--- Фрагмент текста ---
Он погиб в ту войну, когда мы сражались вместе. Только бабушка с маминой
стороны была еврейкой, а дед поляк...
...Во время последней войны нас эвакуировали
в Свердловск. Меня, школьника второго класса, на пороге школы ловили такие
же пацаны и допрашивали:
– Ты еврей или русский?
– Я не еврей и не русский, – врал я бодро,
чтобы было как можно правдоподобнее. – Я белорус.
Они не знали что такое белорус, но отпускали
меня.
– Во мне только четверть еврейской крови,
– говорю я часовому. Он улыбается:
– Это вам надо рассказать начальнику. Вы его
сможете найти за углом, в бывшем здании библиотеки.
Библиотеки!?!
Тогда списки им составлять не придется. Из
читательских карточек им и так уже обо всех известно.
Я плетусь в бывшую библиотеку. За жену я не
беспокоюсь - она не еврейка. Но дочка... Болит сердце.
Лестница широкая и светлая. Никого. Зачем-то
лезу в карман. Паспорт. Еврей! Позавчера сдавал книги букинисту, и вот
паспорт остался в кармане. Что же делать? Разорвать? Спрятать. Куда? Найдут.
Съесть!
Сколько раз я просыпался, когда меня вылавливали
фашисты, рвали собаки, ставили к стенке.
Сколько раз, умирая, я просыпался в ужасе.
На этот раз все проще – я подавился паспортом.
Дочка с бабушкой спят в соседней комнате.
Жена – рядом.
Никакой войны, никакого гетто...
Постепенно прихожу в себя.
В 1964 году я написал: первую свою большую
вещь – трагедию "Возлюби своего ближнего...". Естественно, я хотел, чтобы
если уж не поставить, то хотя бы опубликовать ее. Отзывы приходили обескураживающе
противоречивые, но все – единомышленно отрицательные. Понять из них что-то
было невозможно, и я впал в полную прострацию. Я уже не понимал про что
и для чего ее написал.
--- Фрагмент данных ---
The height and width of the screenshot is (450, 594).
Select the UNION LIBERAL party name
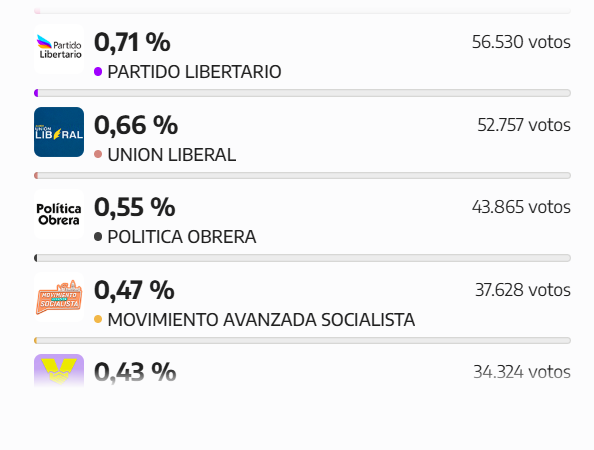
---
### Задание
Продолжите фрагмент текста с воспоминаниями о войне, страшном сне и трагедии «Возлюби своего ближнего...», начав сразу после его последнего предложения.

### Ответ на задачу
В ту же пору вышли мемуары Паустовского и
"Люди, годы, жизнь" Эренбурга. Я с удовольствием читал Паустовского. (Правда,
кроме истории с неразменной сотней, сейчас уже ничего вспомнить не могу).
Но, начав читать Эренбурга, я понял, что у Паустовского набор более или
менее занятных сюжетов, в то время как Эренбург писал воспоминания не в
традиционном жанре, а глубоко вспахивая пласты жизни – своей, друзей, страны,
а, главное, о с м ы с л я я их. Он рассказывал о писателях и художниках,
чьи имена мы слышали, но не знали их творчества, ибо для тогдашней России
они не существовали. Даже – о Гумилеве. Подчеркиваю это особо, т.к. мой
очерк о Евгении Шварце-актере десятки раз возвращали уже и много позже
из-за того, что он играл в "Гондле" Гумилева, а выкидывать этот абзац я
отказывался. Вот только так и нужно писать, понял я. И Эренбург стал моим
Учителем, как когда-то Иосиф Уткин посчитал своим учителем Маяковского.
В отчаянии от "внутренних рецензий" на мою пьесу, я написал письмо Илье
Григорьевичу с просьбой прочитать ее: только его суду я доверюсь. А чтобы
у него обо мне сложилось хоть какое-нибудь представление, вложил в конверт
свой рассказ "Мне снится...". И получил ответ!
Илья Григорьевич (15.2.66) б л а г од а р
и л меня "за доверие, но к сожалению сейчас очень загружен своей работой"
и "боится долго продержать рукопись". "Мне очень жаль, что я не могу дать
Вам другой ответ". Но и это письмо меня утешило, и я не стал больше дергаться
по поводу пьесы.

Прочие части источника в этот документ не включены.